**EXERCISE PROMPT:** Extract each line of the records below that contains the string "field", copying every such line in full.

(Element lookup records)
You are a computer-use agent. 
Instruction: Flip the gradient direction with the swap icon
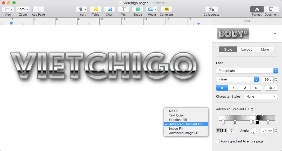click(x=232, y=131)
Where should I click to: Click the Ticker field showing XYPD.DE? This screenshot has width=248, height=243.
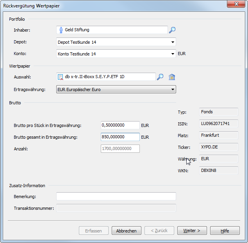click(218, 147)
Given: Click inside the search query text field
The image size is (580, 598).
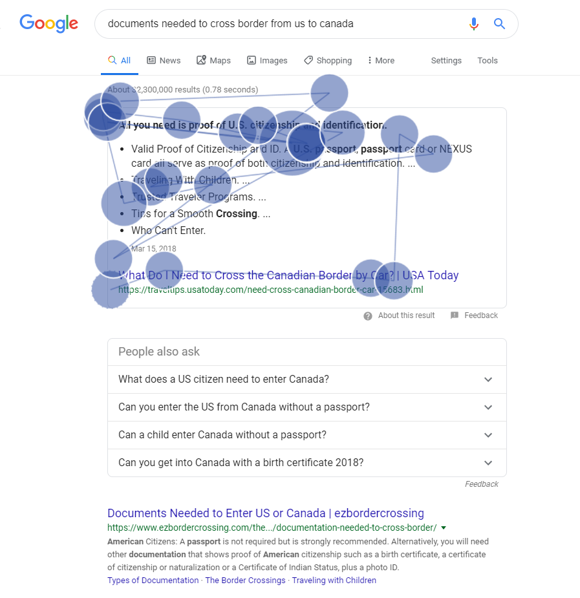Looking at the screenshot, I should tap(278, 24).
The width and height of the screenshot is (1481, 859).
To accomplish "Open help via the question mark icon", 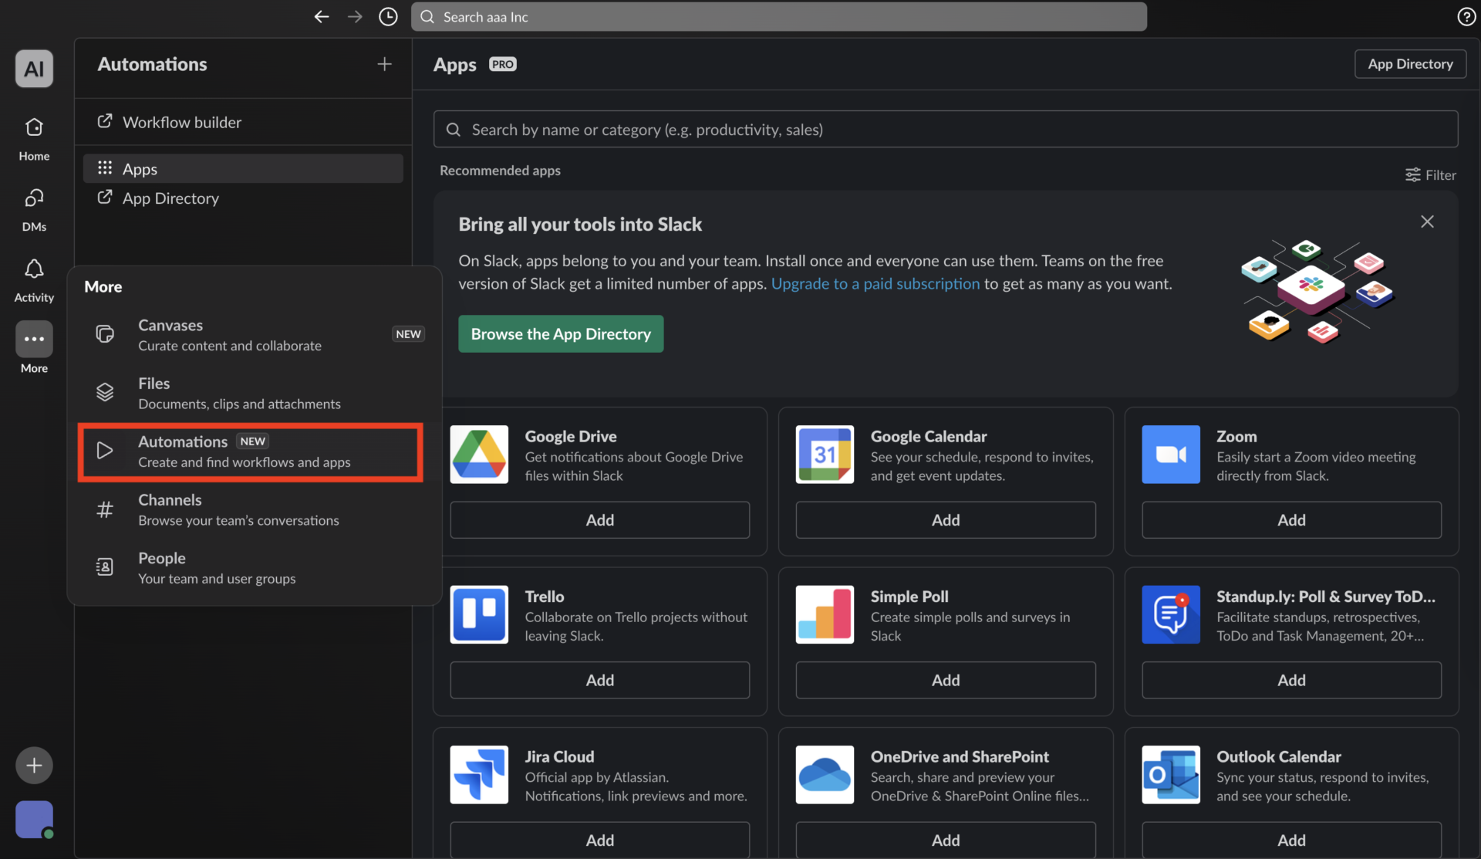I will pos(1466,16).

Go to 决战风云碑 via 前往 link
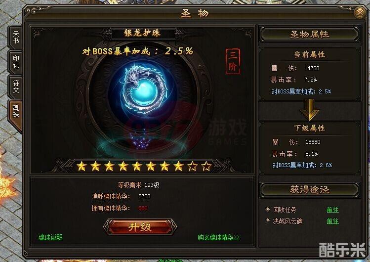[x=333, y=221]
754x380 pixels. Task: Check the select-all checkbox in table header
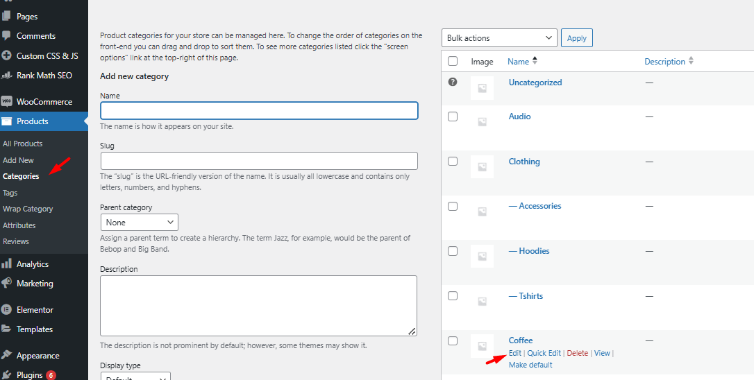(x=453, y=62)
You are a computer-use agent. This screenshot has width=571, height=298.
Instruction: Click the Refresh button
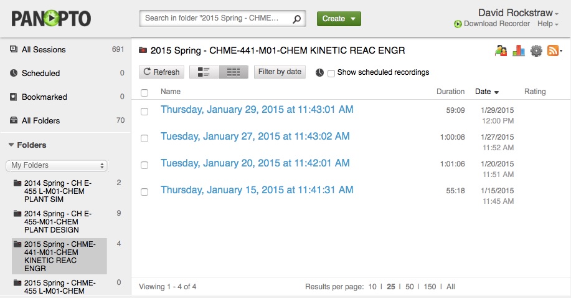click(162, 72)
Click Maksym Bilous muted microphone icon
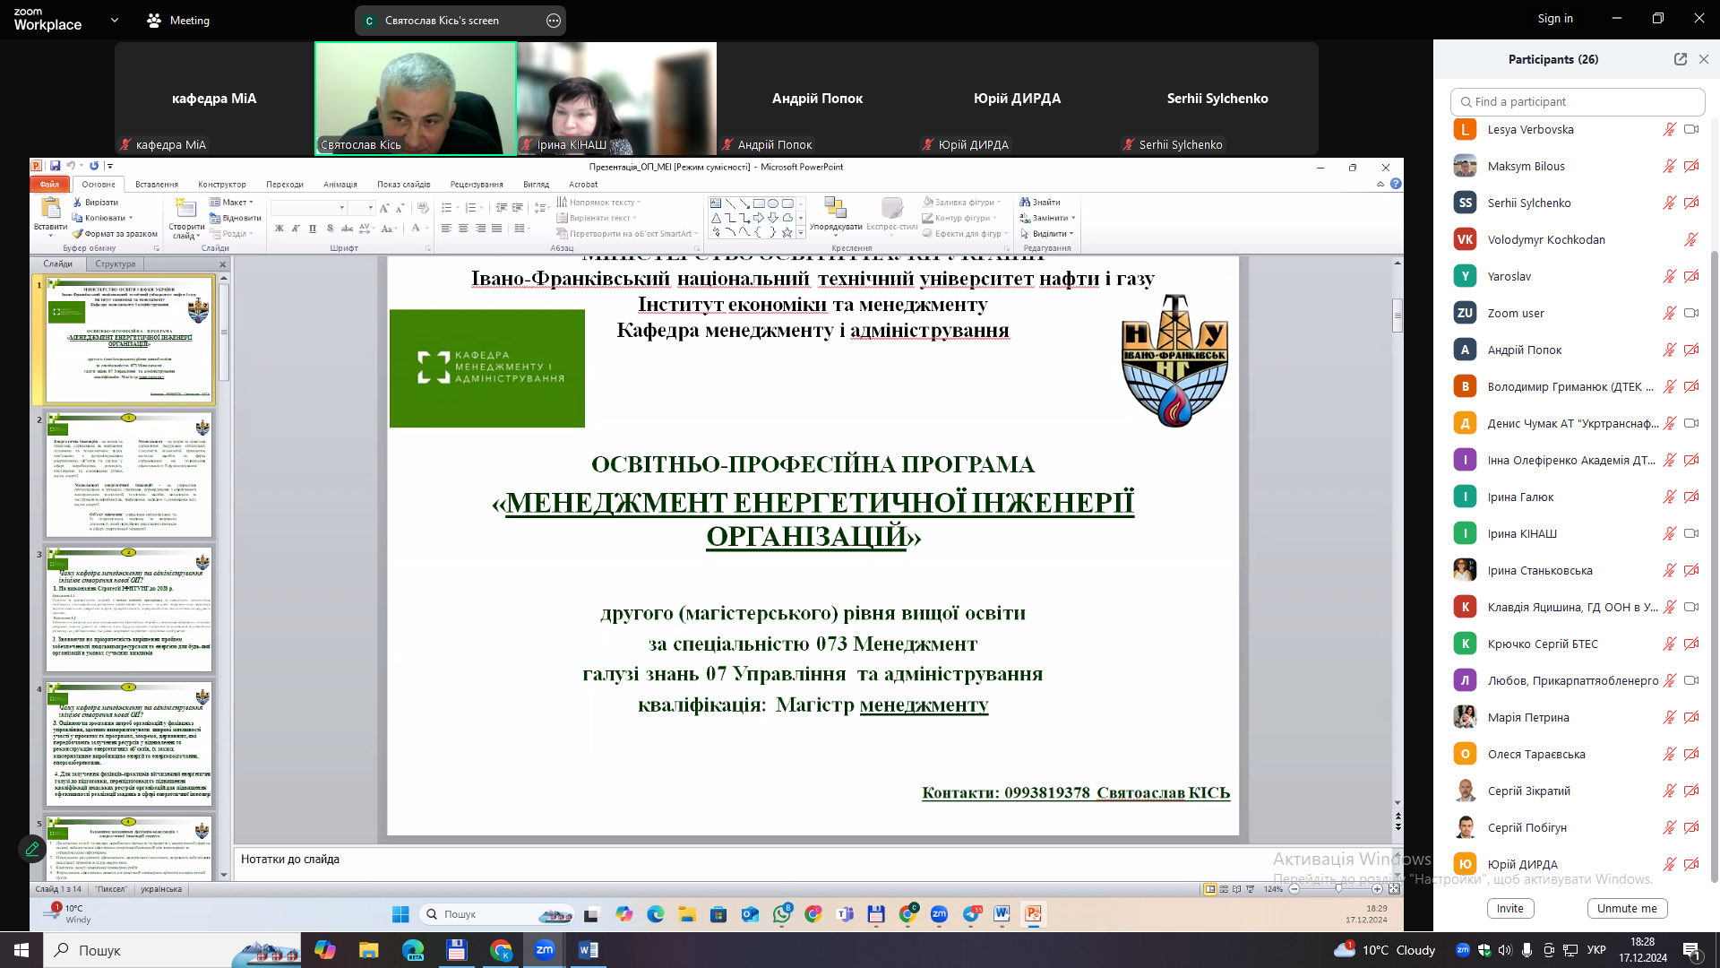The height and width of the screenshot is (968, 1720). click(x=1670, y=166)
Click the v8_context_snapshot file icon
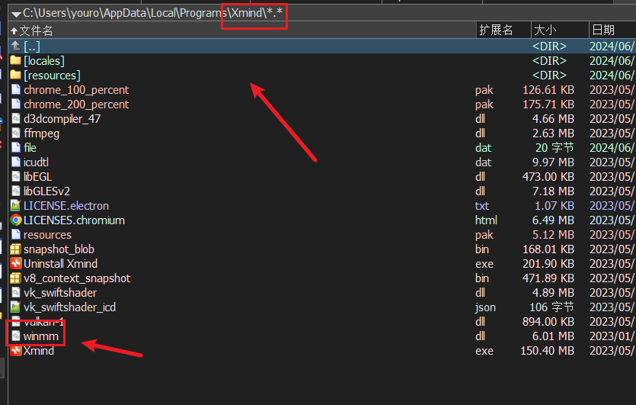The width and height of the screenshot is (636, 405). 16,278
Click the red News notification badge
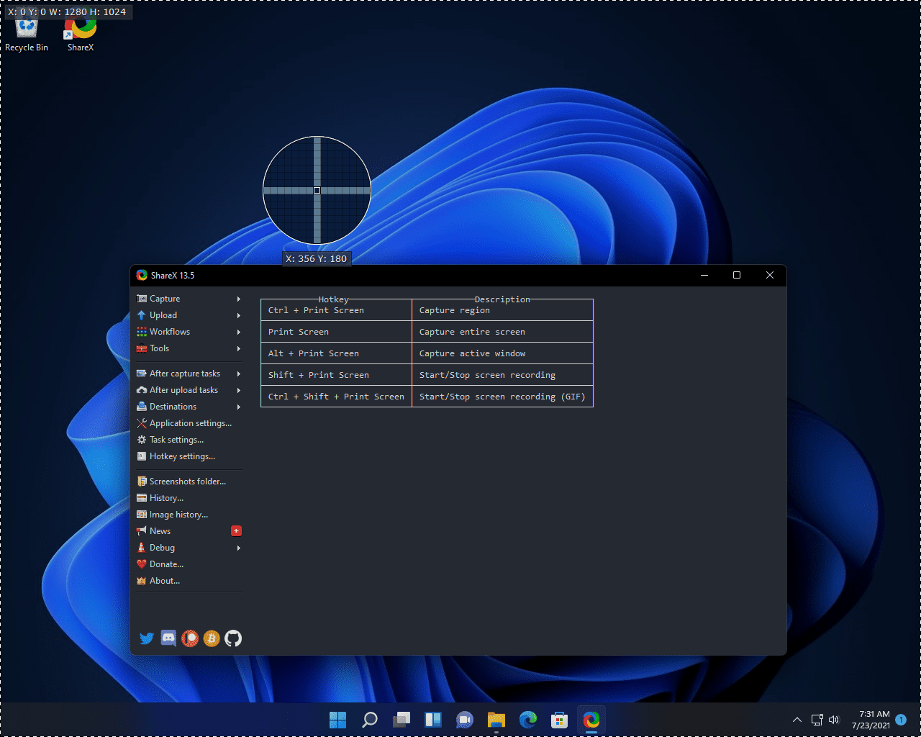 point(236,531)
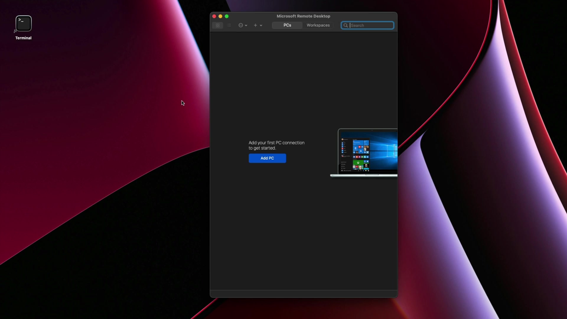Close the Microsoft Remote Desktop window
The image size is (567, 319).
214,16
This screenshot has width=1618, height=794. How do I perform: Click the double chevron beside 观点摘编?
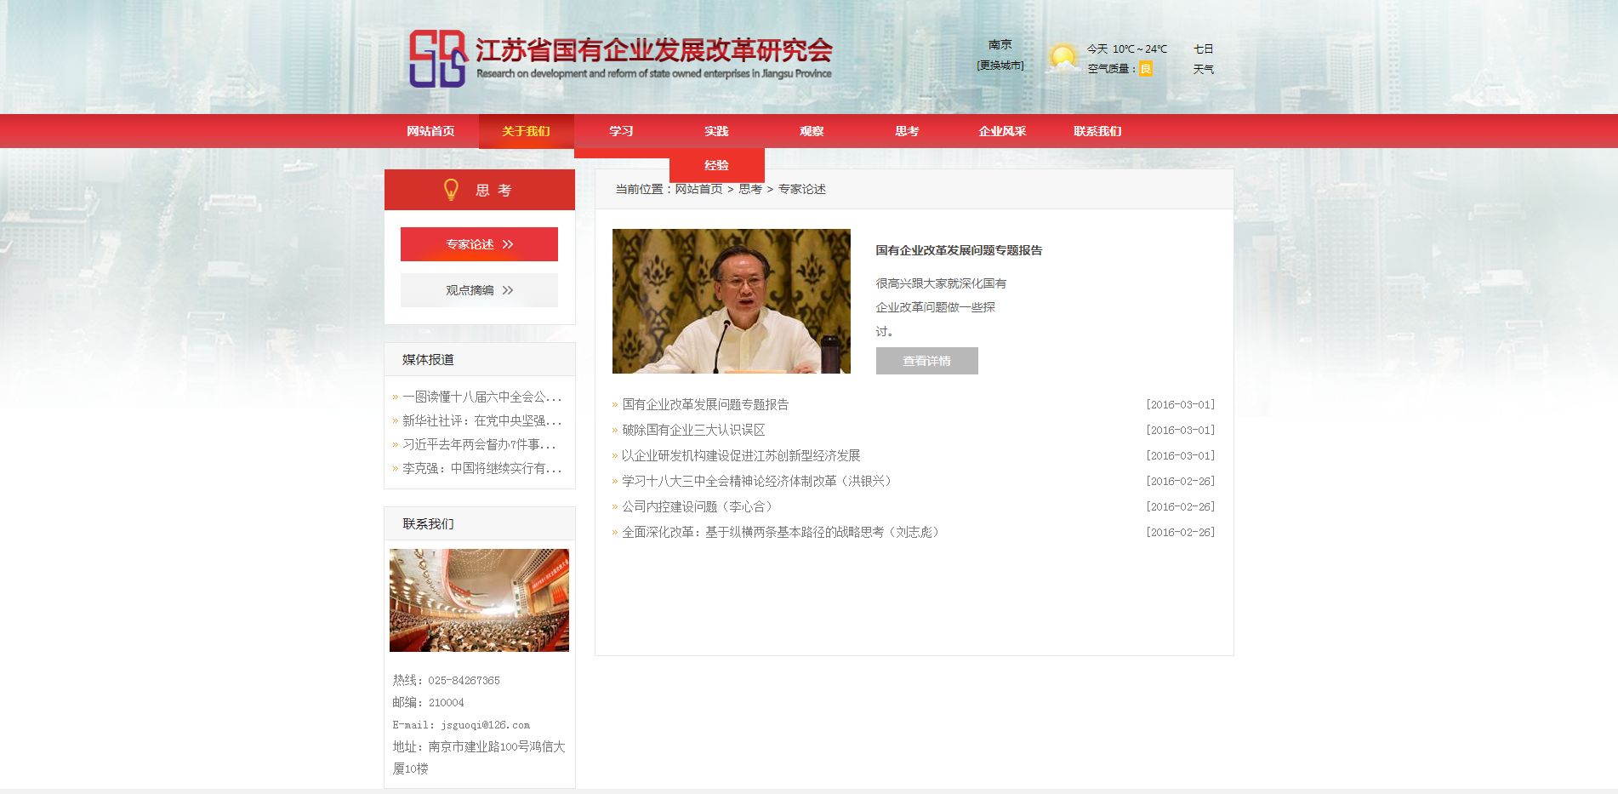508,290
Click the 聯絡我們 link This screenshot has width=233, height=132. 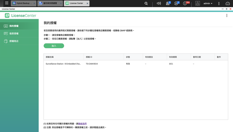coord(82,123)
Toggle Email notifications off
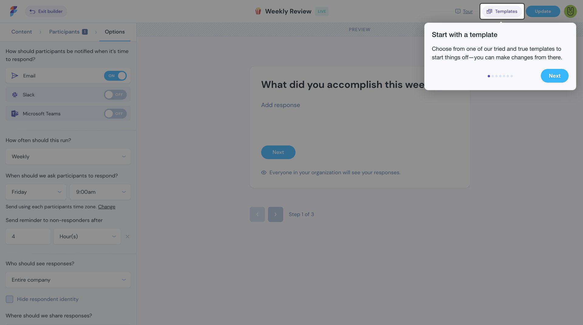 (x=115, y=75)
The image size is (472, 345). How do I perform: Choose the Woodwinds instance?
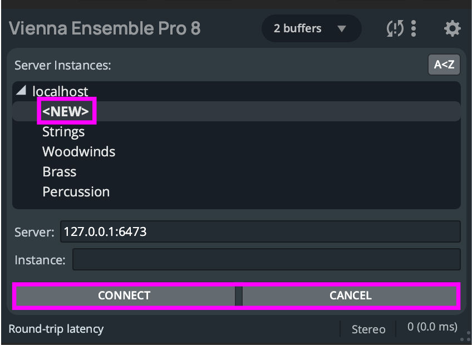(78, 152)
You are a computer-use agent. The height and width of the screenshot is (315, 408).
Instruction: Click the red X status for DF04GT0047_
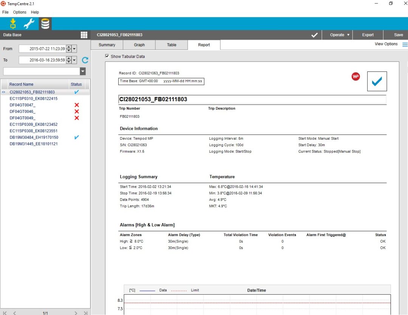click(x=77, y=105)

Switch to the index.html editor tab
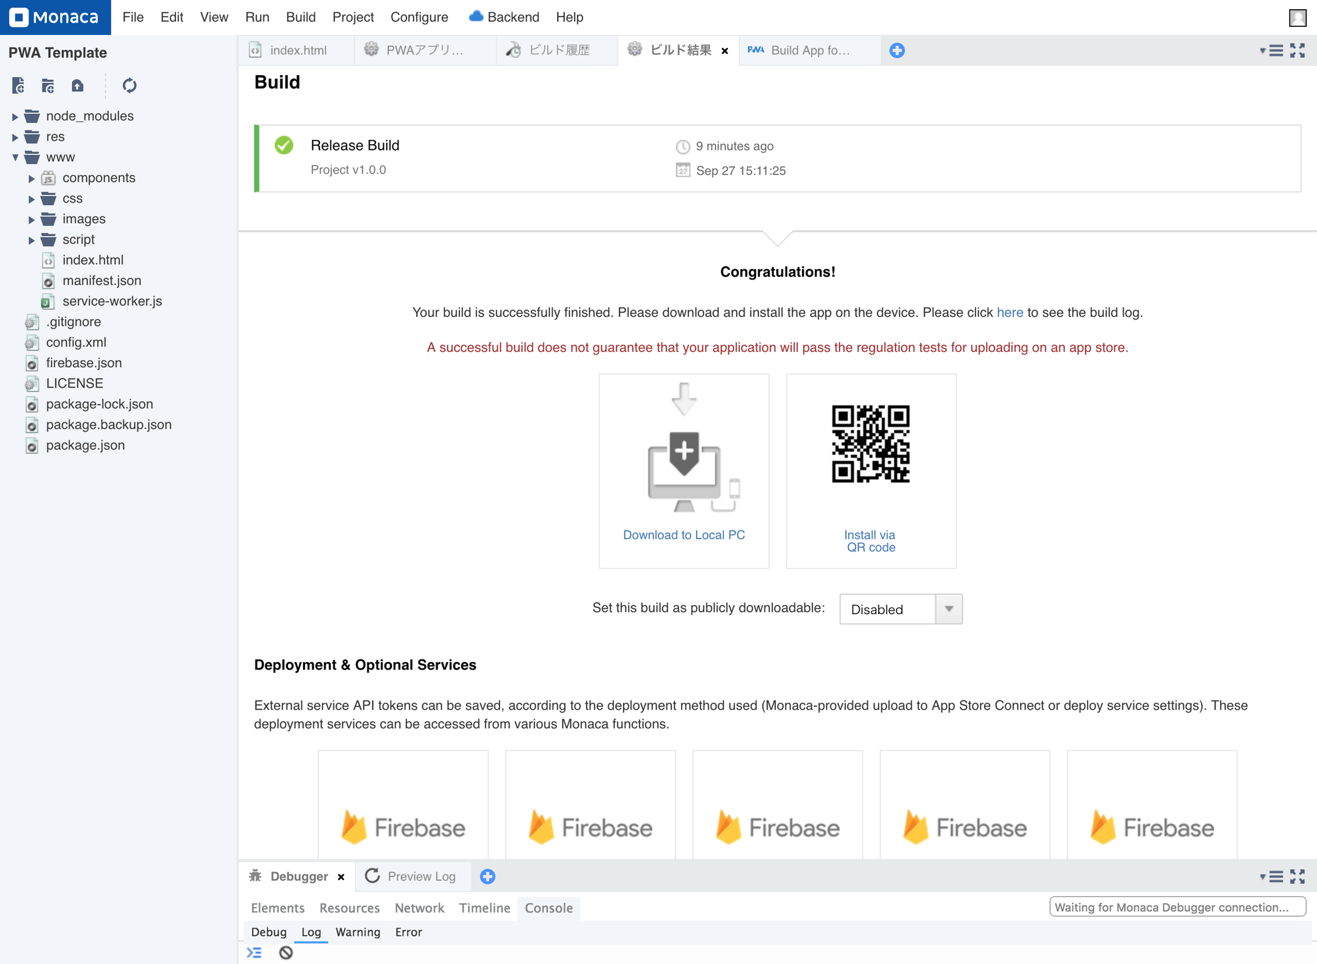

**EXERCISE SOLUTION:**
Where should I click to: Click the Ticker field showing XYPD.DE? This screenshot has width=248, height=243.
Given: Click inside the search query text field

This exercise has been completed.